╭─ THE INPUT

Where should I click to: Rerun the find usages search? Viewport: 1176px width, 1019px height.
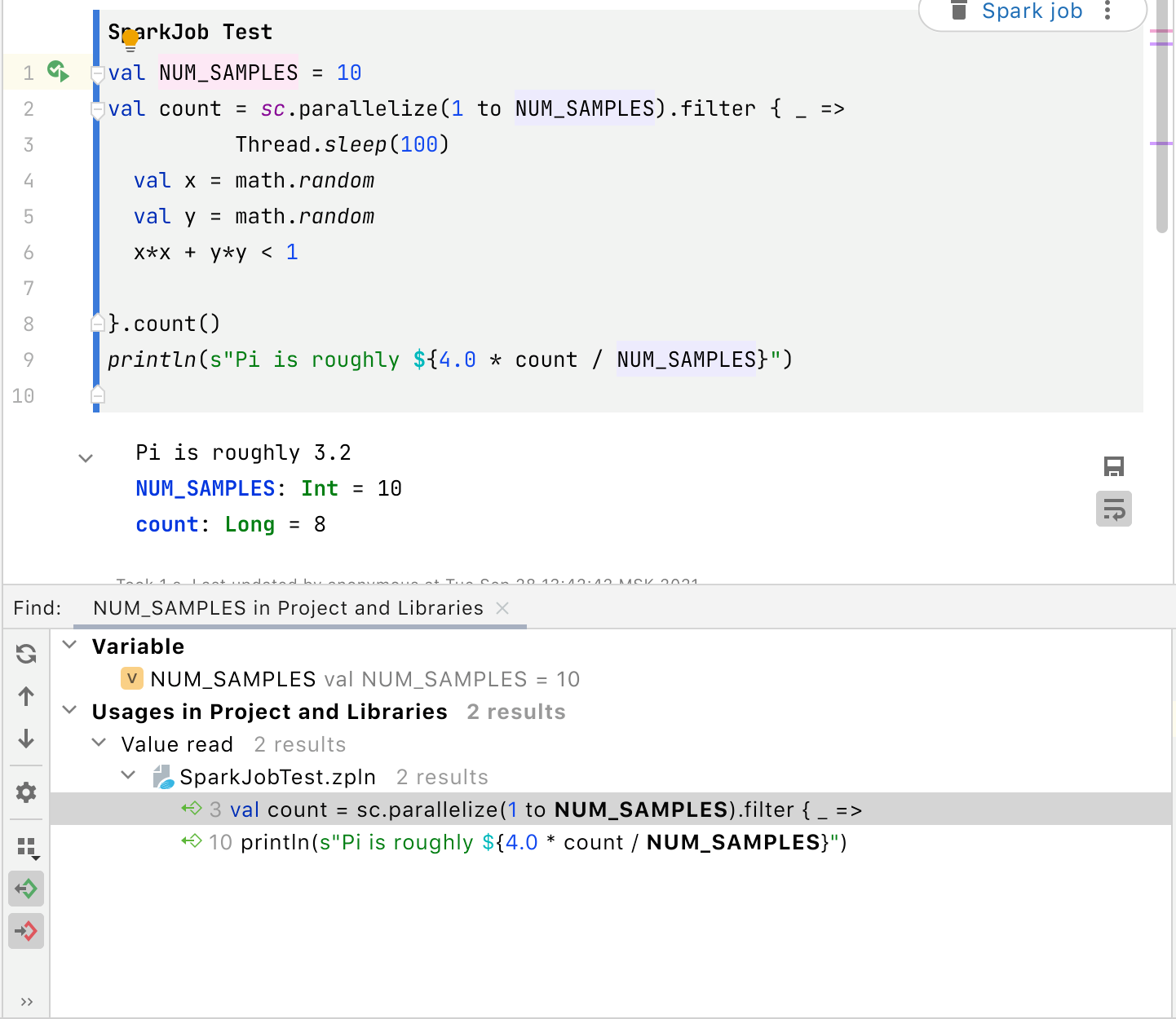(x=26, y=654)
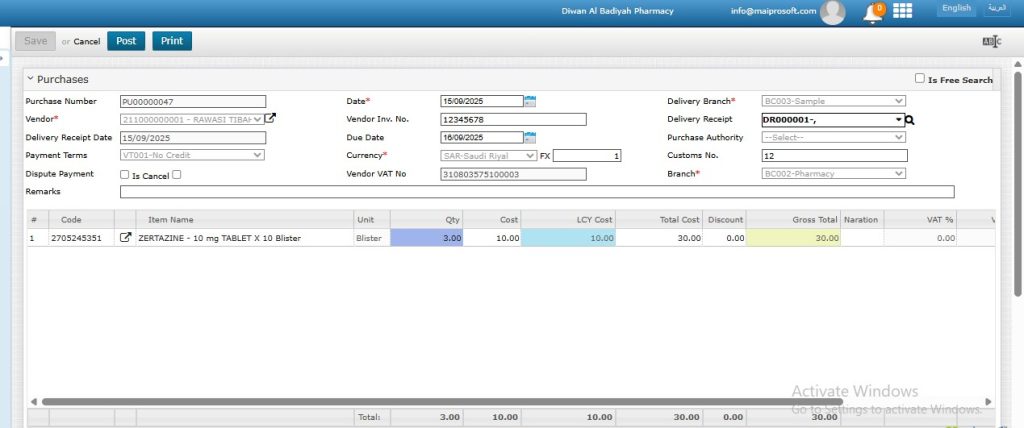Open the Delivery Receipt dropdown arrow

pos(898,120)
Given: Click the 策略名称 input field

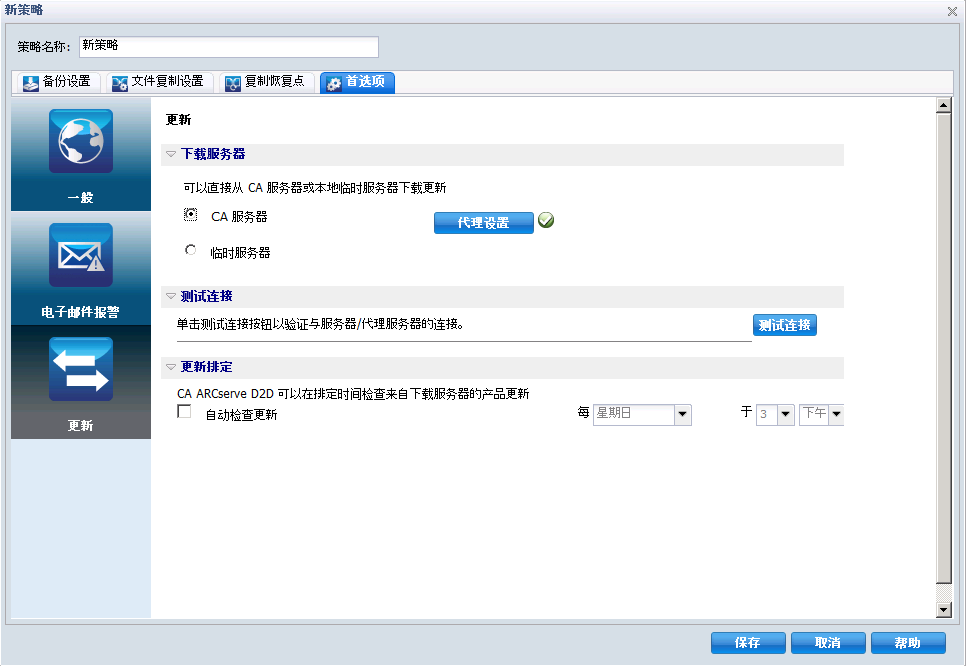Looking at the screenshot, I should click(228, 46).
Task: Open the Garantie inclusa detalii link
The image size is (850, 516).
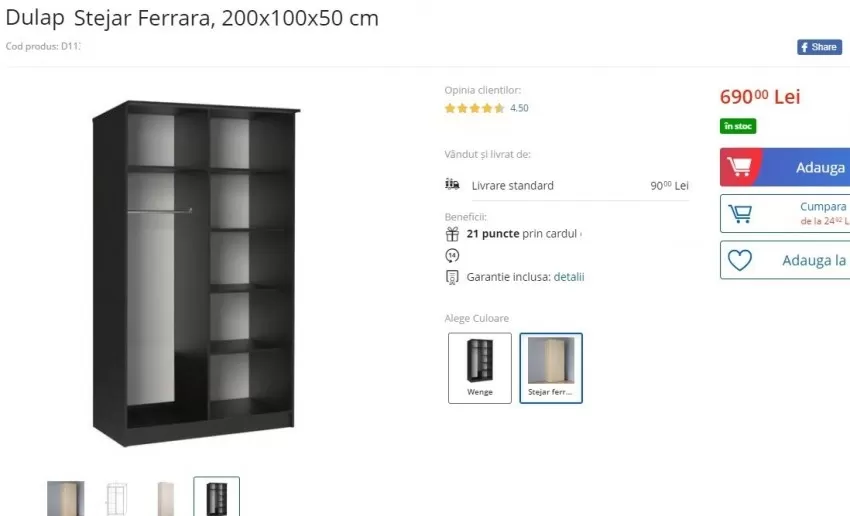Action: pos(569,277)
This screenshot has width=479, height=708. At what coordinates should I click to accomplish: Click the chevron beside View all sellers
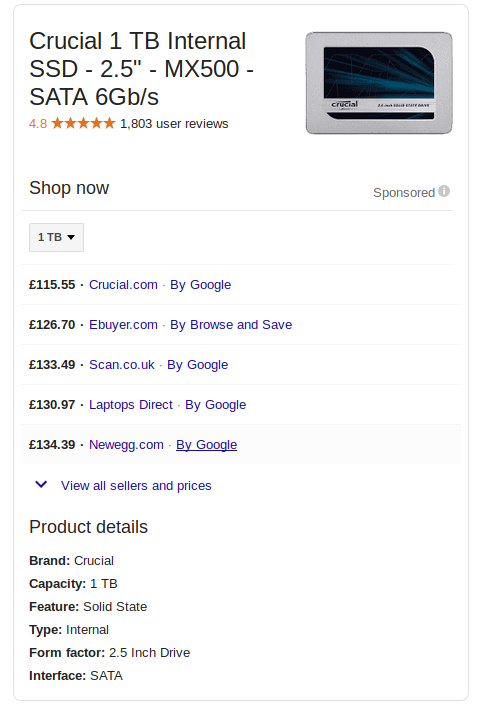[41, 485]
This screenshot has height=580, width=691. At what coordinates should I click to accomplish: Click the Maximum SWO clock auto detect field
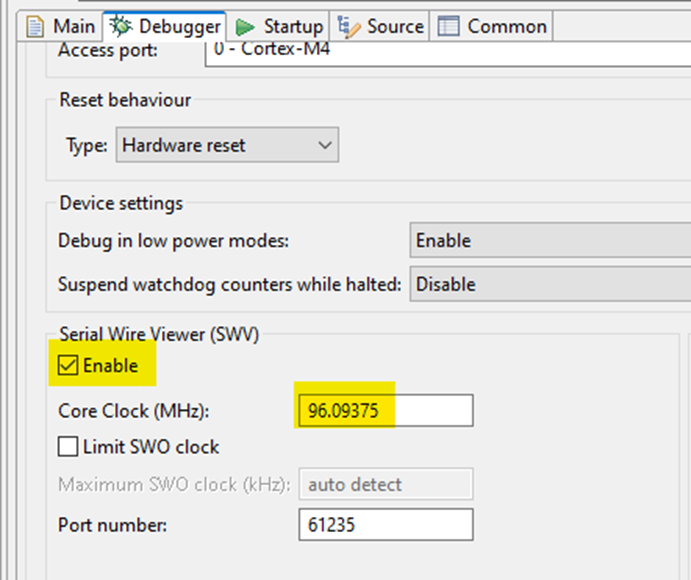point(385,485)
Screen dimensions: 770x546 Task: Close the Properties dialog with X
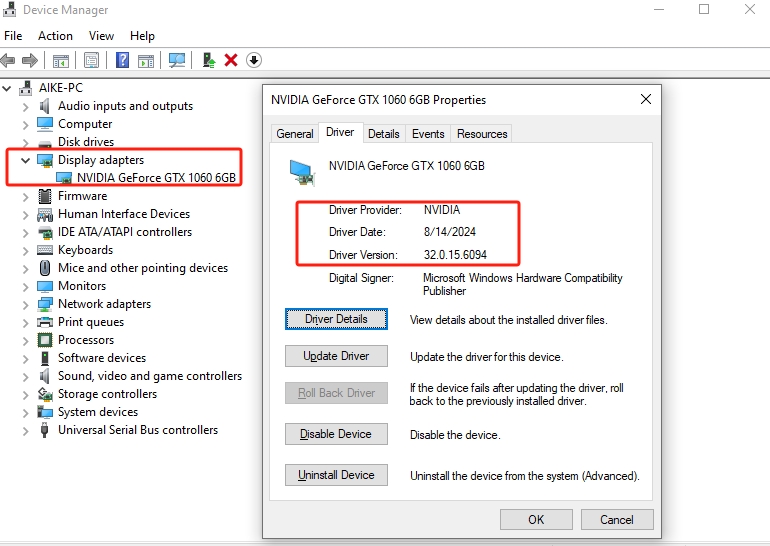coord(646,99)
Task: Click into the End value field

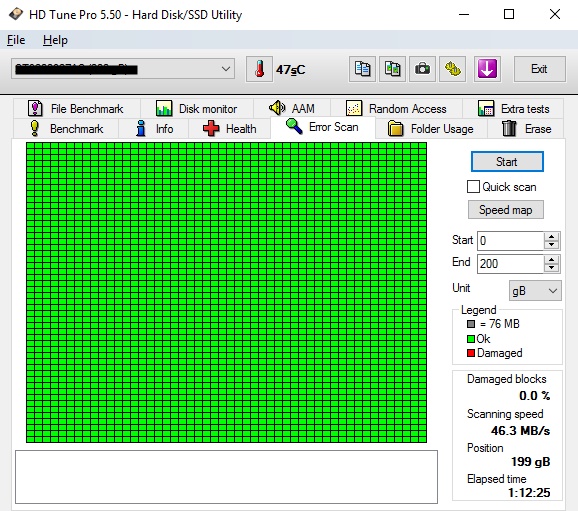Action: (x=510, y=264)
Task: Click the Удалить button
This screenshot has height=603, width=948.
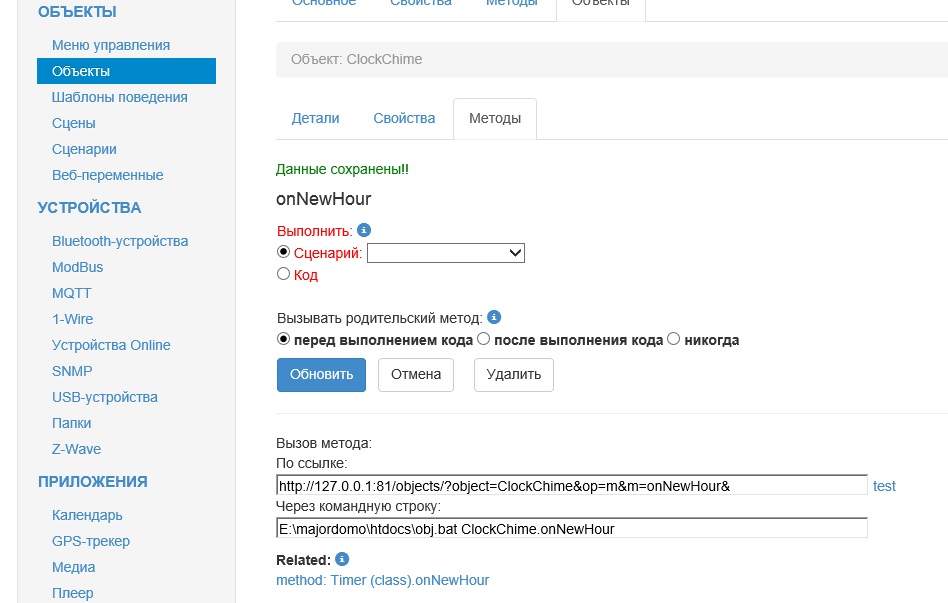Action: tap(513, 374)
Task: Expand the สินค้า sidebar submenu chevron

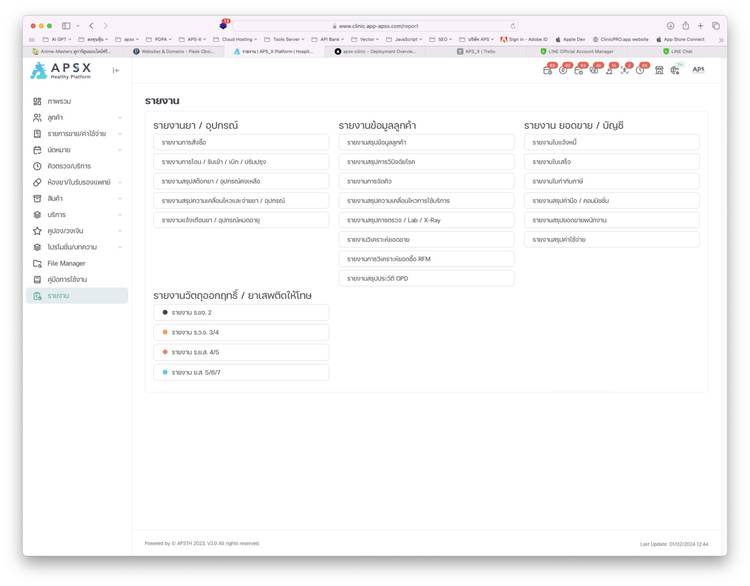Action: click(x=120, y=198)
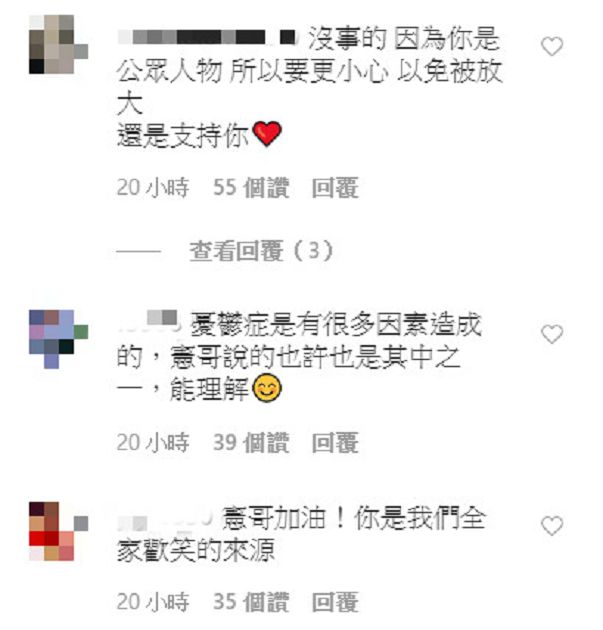
Task: Open first commenter's blurred username
Action: [x=207, y=37]
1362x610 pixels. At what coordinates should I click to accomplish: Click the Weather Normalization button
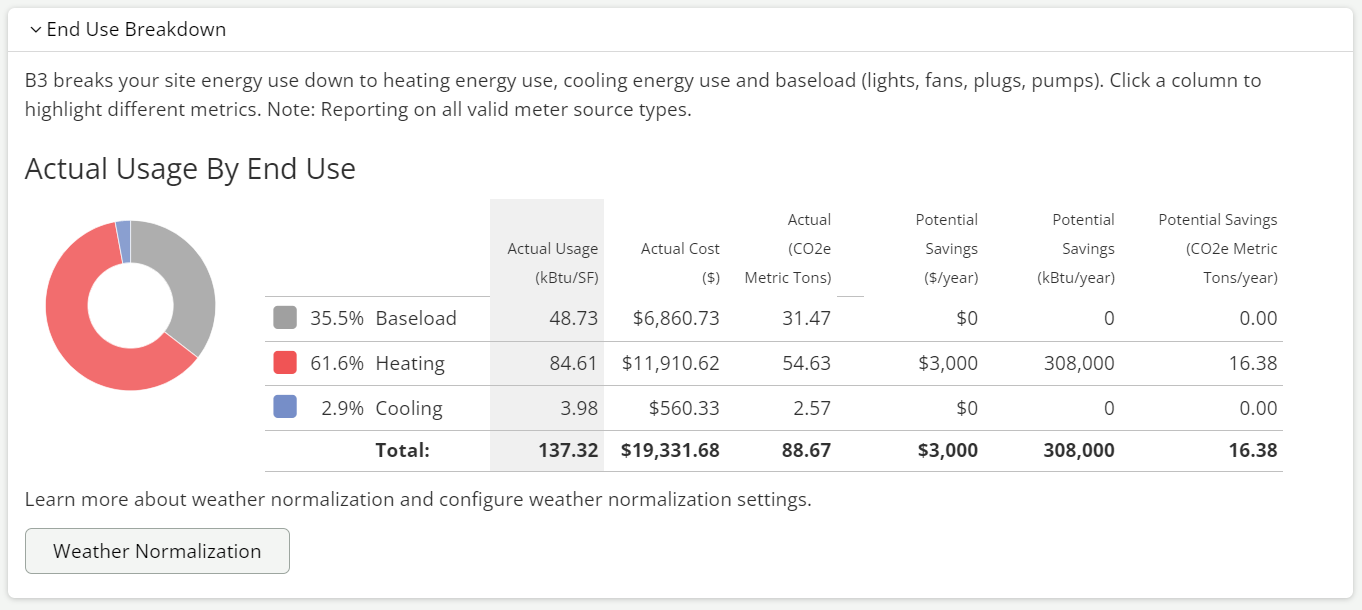click(x=157, y=551)
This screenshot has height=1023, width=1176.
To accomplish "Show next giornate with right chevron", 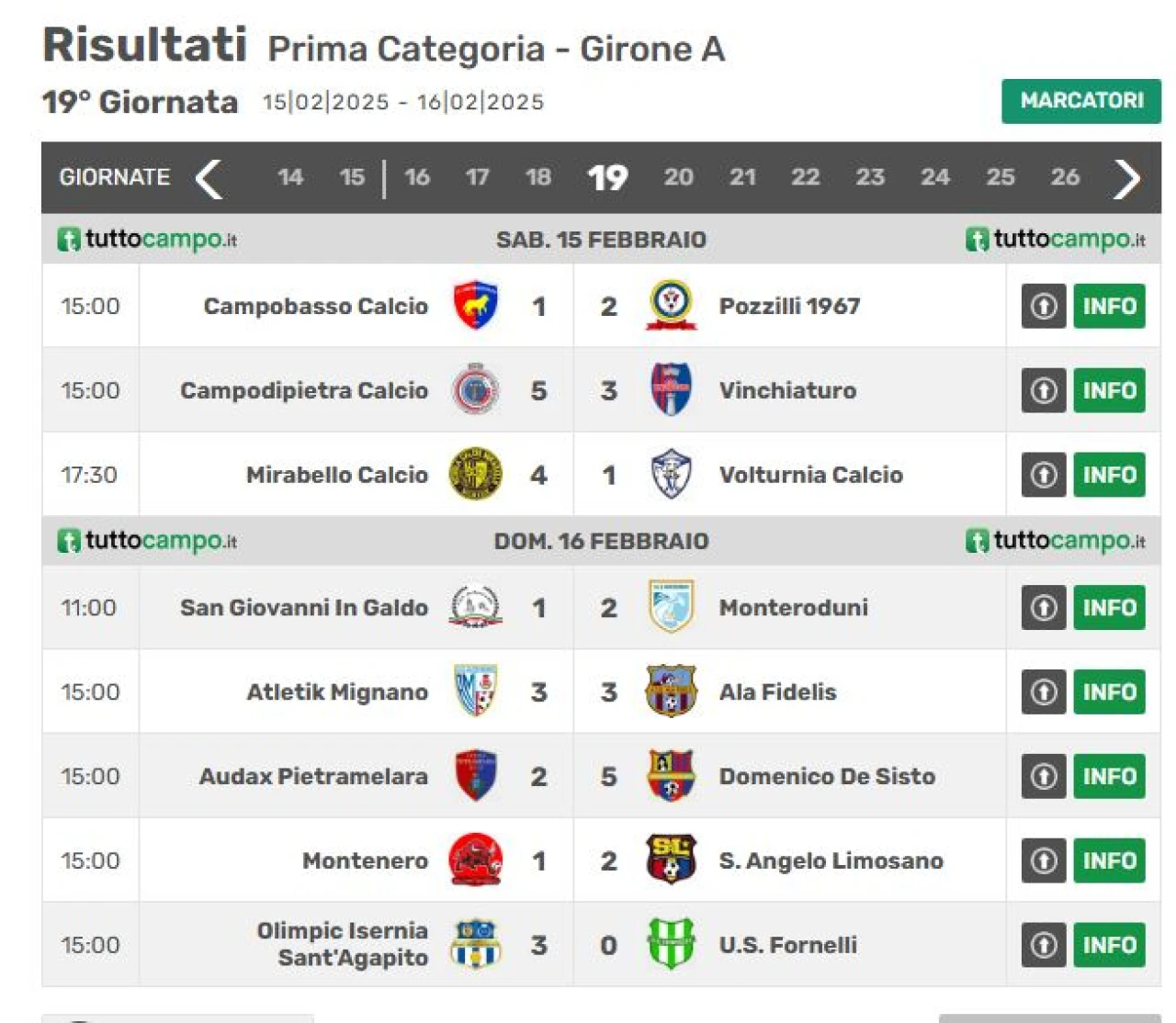I will tap(1126, 178).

╰─

__YOUR ASSIGNMENT__
Begin at the first line of the entries and stop after the line holding "Task: Open the Garantie inclusa detalii link"; repeat those lines exactly, but not the pictures.

__RESULT__
Where should I click to: Rerun the find usages search? Viewport: 1176px width, 1019px height.
(x=26, y=654)
Open the Delivery Receipt dropdown arrow

pos(898,120)
Given: Click the 策略名称 input field

Looking at the screenshot, I should click(228, 46).
Task: Open the Garantie inclusa detalii link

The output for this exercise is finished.